Source material section start

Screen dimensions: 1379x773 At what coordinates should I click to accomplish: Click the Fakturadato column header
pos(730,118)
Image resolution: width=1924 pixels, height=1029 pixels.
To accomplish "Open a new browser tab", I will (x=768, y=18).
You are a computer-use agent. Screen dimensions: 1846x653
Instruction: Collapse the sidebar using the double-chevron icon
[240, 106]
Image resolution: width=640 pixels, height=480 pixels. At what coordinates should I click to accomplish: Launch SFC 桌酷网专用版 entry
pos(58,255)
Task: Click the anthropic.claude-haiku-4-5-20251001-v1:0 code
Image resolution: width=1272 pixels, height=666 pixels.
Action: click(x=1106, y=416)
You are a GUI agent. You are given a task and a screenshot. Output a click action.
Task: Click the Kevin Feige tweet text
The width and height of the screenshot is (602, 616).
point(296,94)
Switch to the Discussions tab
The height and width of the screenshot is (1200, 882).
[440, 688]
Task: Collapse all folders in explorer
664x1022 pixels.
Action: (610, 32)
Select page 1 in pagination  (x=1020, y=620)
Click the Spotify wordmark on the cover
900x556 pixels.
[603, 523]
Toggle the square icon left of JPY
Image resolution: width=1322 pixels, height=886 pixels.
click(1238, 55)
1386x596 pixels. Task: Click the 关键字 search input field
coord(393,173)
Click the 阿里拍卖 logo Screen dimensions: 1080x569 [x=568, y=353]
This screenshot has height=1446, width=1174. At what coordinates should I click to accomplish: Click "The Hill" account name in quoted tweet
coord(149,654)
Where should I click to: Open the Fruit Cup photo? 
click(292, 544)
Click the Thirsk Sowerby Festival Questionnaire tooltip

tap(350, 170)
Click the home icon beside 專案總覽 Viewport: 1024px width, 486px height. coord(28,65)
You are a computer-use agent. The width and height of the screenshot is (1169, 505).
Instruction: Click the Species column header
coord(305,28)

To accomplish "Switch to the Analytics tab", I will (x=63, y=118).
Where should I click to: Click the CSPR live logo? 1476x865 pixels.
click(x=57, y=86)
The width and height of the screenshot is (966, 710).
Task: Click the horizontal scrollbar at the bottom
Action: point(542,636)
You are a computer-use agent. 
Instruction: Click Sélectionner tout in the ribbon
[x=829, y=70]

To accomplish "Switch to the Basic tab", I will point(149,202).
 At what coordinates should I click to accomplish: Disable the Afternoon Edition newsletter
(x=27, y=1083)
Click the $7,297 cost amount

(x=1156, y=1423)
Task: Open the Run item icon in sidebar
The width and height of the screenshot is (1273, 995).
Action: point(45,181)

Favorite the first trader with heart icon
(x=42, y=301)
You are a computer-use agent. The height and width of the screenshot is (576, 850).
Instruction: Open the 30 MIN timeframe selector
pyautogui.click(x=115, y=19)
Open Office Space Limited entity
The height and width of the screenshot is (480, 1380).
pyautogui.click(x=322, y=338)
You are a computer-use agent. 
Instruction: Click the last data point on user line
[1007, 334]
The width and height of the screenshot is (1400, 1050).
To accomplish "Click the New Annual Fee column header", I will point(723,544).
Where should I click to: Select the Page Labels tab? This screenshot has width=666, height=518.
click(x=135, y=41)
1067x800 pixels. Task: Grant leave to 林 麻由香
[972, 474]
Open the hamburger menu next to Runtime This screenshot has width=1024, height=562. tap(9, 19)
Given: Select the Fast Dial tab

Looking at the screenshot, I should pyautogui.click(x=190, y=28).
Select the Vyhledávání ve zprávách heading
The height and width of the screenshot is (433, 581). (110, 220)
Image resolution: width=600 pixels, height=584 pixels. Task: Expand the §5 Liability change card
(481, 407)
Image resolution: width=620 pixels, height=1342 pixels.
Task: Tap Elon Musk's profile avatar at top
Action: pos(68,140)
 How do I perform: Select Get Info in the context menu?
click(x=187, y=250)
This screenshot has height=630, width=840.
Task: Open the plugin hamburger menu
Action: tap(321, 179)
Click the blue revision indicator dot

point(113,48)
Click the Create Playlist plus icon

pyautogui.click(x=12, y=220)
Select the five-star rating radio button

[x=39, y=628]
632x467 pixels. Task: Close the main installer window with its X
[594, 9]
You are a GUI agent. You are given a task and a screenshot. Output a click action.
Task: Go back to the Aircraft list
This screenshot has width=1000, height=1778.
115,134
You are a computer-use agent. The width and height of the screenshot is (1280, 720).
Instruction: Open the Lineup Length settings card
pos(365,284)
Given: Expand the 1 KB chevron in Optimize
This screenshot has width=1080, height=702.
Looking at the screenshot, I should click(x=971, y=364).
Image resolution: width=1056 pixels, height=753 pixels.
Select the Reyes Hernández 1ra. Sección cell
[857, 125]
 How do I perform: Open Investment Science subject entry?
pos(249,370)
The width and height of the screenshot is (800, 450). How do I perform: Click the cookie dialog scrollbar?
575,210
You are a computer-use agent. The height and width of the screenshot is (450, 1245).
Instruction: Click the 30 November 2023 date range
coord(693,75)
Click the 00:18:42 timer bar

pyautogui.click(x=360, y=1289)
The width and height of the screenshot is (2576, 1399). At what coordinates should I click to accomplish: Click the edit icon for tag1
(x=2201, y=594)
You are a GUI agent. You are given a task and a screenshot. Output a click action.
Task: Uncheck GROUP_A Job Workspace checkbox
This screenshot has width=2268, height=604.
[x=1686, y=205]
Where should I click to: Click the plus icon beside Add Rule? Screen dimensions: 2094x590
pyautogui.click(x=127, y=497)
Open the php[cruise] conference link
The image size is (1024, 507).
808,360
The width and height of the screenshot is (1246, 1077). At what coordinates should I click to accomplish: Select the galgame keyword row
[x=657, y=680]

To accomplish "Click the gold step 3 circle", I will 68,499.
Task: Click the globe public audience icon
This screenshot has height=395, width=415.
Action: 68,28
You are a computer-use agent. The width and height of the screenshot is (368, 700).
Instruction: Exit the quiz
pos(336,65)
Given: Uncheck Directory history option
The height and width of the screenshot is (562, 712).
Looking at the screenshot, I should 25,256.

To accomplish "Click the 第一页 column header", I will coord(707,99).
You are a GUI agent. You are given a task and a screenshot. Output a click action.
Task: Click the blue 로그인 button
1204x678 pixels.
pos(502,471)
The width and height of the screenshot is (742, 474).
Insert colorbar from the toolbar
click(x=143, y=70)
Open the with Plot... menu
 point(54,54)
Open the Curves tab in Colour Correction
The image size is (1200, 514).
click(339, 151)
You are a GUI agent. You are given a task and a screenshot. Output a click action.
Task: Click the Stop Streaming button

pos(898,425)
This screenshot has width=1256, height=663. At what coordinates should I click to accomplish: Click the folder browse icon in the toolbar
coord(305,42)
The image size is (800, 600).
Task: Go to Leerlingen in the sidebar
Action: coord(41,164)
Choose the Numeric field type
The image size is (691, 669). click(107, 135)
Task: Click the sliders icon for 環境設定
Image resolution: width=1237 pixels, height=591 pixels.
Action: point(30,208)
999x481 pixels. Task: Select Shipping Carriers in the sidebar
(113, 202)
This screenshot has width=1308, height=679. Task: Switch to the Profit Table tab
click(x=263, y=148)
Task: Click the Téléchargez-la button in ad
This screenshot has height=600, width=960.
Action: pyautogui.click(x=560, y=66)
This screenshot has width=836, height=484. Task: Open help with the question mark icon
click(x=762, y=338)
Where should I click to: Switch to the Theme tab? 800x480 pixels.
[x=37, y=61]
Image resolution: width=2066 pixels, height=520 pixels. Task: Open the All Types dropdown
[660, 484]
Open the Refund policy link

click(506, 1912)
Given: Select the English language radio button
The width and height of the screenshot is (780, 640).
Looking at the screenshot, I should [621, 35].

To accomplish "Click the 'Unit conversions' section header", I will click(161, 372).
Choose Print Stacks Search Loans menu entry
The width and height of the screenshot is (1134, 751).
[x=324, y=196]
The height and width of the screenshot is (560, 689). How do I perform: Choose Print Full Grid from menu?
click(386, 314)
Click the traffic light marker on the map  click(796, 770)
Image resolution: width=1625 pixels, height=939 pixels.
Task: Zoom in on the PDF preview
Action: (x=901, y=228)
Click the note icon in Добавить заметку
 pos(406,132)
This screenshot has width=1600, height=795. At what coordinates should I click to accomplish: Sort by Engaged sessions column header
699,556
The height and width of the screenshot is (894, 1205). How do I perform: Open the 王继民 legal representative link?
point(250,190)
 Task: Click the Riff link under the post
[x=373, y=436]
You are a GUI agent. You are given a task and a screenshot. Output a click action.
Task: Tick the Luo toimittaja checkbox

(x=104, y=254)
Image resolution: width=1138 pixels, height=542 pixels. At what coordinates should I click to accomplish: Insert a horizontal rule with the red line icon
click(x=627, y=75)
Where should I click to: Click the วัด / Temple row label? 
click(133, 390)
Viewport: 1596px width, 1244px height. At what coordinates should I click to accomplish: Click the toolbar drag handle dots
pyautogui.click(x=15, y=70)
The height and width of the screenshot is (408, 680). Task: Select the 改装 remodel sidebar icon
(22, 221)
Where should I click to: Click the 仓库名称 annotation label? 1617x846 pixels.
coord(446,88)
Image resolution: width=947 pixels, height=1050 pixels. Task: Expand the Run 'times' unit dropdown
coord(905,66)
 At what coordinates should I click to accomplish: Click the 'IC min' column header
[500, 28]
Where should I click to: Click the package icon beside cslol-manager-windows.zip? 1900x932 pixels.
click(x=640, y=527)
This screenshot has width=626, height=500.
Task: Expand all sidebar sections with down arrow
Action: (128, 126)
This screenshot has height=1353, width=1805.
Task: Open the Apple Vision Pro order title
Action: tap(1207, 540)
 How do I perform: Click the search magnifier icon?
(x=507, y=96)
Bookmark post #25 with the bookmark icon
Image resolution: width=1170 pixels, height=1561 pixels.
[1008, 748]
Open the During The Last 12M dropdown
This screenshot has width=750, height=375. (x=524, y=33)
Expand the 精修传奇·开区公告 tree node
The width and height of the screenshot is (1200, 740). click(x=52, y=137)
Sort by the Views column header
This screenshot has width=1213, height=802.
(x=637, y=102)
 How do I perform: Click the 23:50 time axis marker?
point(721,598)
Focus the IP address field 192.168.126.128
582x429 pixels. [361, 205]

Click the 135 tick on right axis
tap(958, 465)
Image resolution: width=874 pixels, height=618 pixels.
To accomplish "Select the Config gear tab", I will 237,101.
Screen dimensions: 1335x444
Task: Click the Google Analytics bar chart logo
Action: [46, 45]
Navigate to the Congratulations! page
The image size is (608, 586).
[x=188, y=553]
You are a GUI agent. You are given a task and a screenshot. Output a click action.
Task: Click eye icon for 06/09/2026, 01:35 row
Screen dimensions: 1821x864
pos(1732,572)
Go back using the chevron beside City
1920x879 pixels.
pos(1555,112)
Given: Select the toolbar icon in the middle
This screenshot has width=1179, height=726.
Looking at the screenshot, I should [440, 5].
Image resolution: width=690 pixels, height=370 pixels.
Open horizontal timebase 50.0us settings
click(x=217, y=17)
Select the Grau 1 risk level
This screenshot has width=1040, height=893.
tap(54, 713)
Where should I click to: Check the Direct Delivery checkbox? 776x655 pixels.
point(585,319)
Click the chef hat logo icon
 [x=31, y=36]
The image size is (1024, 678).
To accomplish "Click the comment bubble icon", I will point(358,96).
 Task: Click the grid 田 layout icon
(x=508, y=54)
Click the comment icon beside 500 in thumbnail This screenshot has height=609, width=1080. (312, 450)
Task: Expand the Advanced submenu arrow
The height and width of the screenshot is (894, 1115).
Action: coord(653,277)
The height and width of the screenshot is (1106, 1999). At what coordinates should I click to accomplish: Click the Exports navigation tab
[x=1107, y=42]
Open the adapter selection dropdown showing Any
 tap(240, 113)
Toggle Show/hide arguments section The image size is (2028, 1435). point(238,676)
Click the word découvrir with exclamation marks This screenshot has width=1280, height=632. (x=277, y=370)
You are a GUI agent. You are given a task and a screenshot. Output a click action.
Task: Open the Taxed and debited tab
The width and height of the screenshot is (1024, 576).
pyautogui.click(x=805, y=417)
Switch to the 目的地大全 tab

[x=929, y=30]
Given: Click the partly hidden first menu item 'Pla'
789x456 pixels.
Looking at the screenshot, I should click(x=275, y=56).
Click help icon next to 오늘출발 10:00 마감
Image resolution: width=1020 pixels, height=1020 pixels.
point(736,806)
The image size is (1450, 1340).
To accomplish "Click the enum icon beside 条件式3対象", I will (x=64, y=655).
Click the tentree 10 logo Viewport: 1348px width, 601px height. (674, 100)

Source material section end

Work order ▸ Could you return all lines from the records that include the word "back"?

Written response ▸
Task: Go back to the Aircraft list
Go back using the chevron beside City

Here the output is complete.